Her sabah olduğu gibi bu sabahta kahvaltımızda kuruvasan ve kahvemiz vardı. Tabi İtalyan kuruvasanlarının tadı bir başka güzel. Hava çok güzeldi, güneş içimizi ısıtmıştı. Çift taraflı ağaçların bulunduğu caddelerin ve sokakların içinde bulduk kendimizi ve otel görevlilerinin anlatımıyla Burano yoluna koyulduk.
Güneşin vurduğu bir durakta otobüsün gelmesini bekledik, otobüslerde bilet geçerli ve yazlık bir mekan olduğu için hem sokaklar doğal olarak hem de otobüsler çok bos, çok rahat hareket edile biliniyor. Ağaçlı bir yoldan Burano’ya gideceğimiz iskeleye ulaştık.
Biletlerimizi aldıktan sonra bir çok turistle vapurumuza bindik, buradaki vapurlar bizim bildiğimiz büyük vapurlara hiç benzemiyor, insanlar ayakta kalıyor, turistler isyanda !!!
Burano adası beni Venedik’ten daha çok etkiledi açıkcası, daha sakin bir ada, daha samimi. Renkli kutucuklar gibi sıralanmış evlerde yasayan tonton dedeler, neneler ve onların rengarenk evlerinin rengarenk çiçekli balkonları çok hoşuma gitti. Renkli evlerin küçük dar sokaklarında biraz gezindikten sonra kahve molası verdik ve siparişlerimizi alan sevimli amcanın önerisiyle erikli tartın tadına baktık. Çok başarılı bir tarttı çok hoşumuza gitti, bana karşı komşumuzun çok beğendiğim tartlarını anımsattı ve bu da çok keyif verdi.

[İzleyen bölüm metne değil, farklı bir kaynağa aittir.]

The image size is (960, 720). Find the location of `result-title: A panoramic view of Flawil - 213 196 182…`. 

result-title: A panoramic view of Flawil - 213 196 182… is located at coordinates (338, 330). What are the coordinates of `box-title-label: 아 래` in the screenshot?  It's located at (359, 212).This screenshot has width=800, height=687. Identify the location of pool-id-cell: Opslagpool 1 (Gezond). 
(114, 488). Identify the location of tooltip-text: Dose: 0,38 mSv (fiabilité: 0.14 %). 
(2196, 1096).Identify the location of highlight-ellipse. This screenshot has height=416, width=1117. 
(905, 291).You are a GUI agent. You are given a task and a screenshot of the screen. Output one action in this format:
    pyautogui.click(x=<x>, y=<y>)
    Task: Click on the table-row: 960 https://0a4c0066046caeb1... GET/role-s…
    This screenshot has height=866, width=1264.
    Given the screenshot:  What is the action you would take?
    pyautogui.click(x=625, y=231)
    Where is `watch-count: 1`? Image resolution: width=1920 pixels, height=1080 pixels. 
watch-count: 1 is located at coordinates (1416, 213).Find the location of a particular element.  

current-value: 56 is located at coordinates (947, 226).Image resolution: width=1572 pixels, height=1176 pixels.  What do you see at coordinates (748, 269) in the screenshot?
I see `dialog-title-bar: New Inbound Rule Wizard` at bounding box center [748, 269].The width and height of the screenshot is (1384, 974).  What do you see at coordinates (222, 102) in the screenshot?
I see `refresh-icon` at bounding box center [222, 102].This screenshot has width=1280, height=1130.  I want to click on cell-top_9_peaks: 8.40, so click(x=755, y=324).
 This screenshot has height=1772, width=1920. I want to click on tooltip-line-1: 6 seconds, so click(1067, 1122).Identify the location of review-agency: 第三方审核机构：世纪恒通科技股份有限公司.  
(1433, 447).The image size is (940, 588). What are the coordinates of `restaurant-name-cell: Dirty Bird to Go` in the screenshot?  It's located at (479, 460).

Burano adasından Murano adasına geçiş yapmak üzere tekrar vapura bindik. Uzun bir deniz seferinden sonra cam yapımıyla unlu olan ama görüntüsü hiç hoş olmayan adayı vapurdan seyretmekle kalmaya karar verdik. Vapurdan da her şey görüne biliyordu ve bize Burano yetmişti.